Part of the challenge, she said, was that its service related to “all areas of government” and so it fell through the gaps.
“Even though government agencies are relying on the CAB’s local service and refer people to us. That’s why the funding framework is so important – because it reflects the need for all government agencies to play their part in supporting the sustainability of Citizens Advice Bureau.”
The framework looked to fund CABs in an “integrated way” by central government. It involved several government agencies.
She hoped funding would be dedicated through the Budget.
“We are just asking for government agencies to play their part.”
Prime Minister Christopher Luxon last month announced a commitment to take the four wellbeings out of the Local Government Act. They tasked councils with looking after the “social, economic, environmental, and cultural wellbeing of their communities”.
Rotorua councillor Don Paterson was on the panel for the funding decision.
He said there were “many worthwhile” causes and it had to make tough decisions.
He said it focused on applications that aligned with the council’s key outcomes and the fund objective.
“In my opinion, the mahi of largely voluntary organisations, like the CAB, contributes to community cohesion.
“They fill the gaps that otherwise would remain empty, as central government agencies and councils, do not have the resources or local connections, to assist with the diverse range of challenges faced by our people, today.”

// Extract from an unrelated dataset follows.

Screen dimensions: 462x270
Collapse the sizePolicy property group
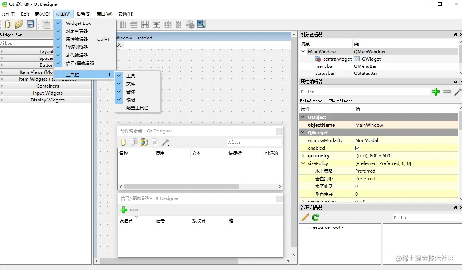(x=303, y=163)
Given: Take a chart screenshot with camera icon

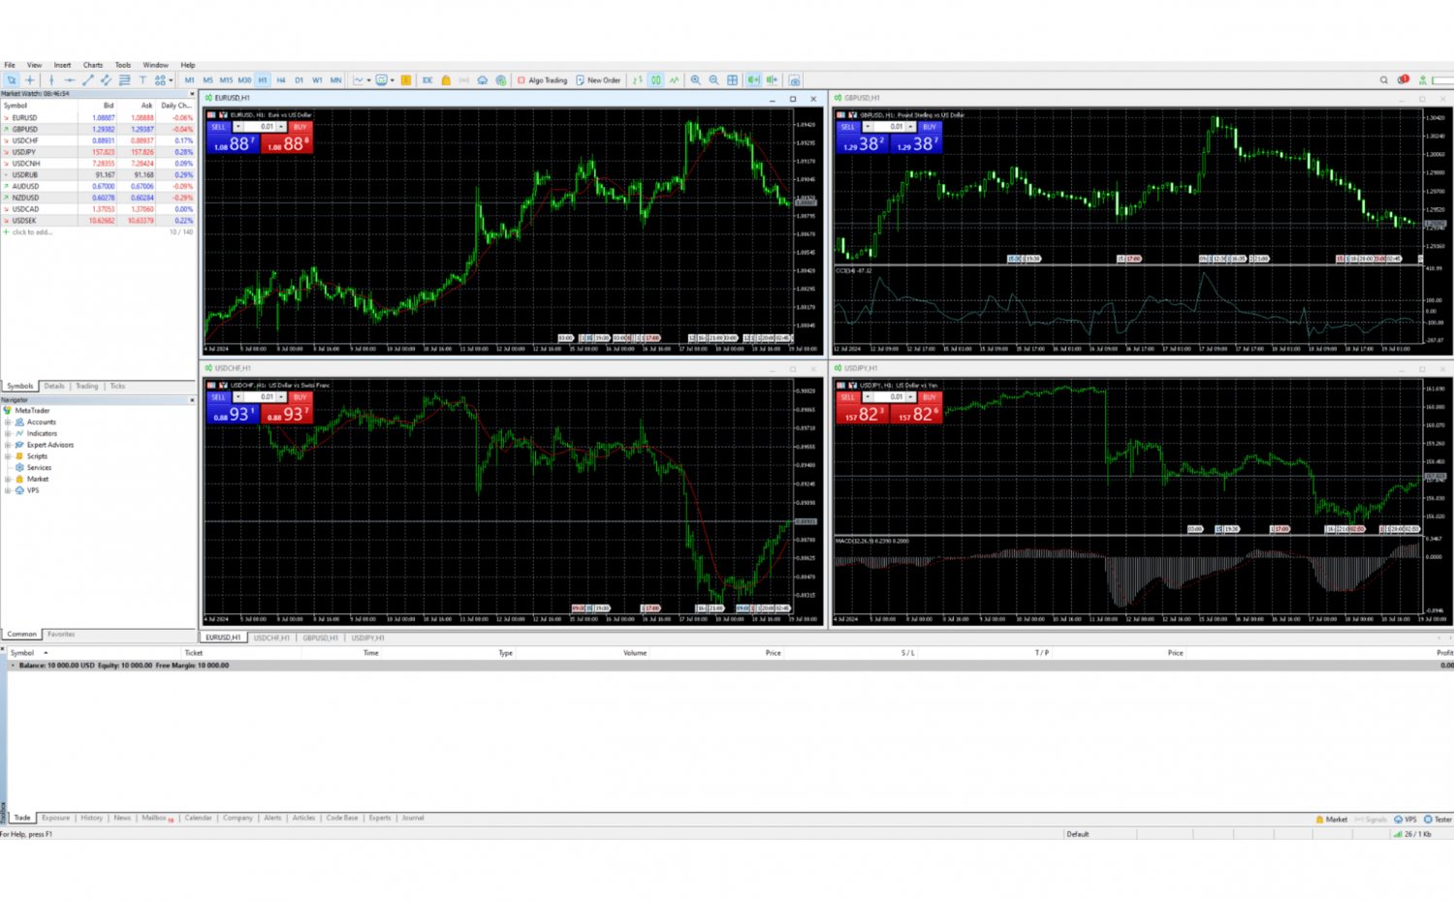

Paterson said Luxon’s comments to “rein in the fantasies and get back to delivering the basics brilliantly” resonated with him, but he was alarmed at the intent to scrap the wellbeing provisions.
“Not only do they ensure that principles relating to local government decisions take into account the aspect of wellbeing, they also provide our ratepayers with the right to expect that council spending is well signalled and consulted on, where significant.
“Yes, councils, like central government, need to focus ‘on must-haves, not nice-to-haves’.
“However, I would argue that community organisations, who have a proven track record of making a difference where it’s most needed, deserve support.”
Numerous ministers’ offices were contacted for response.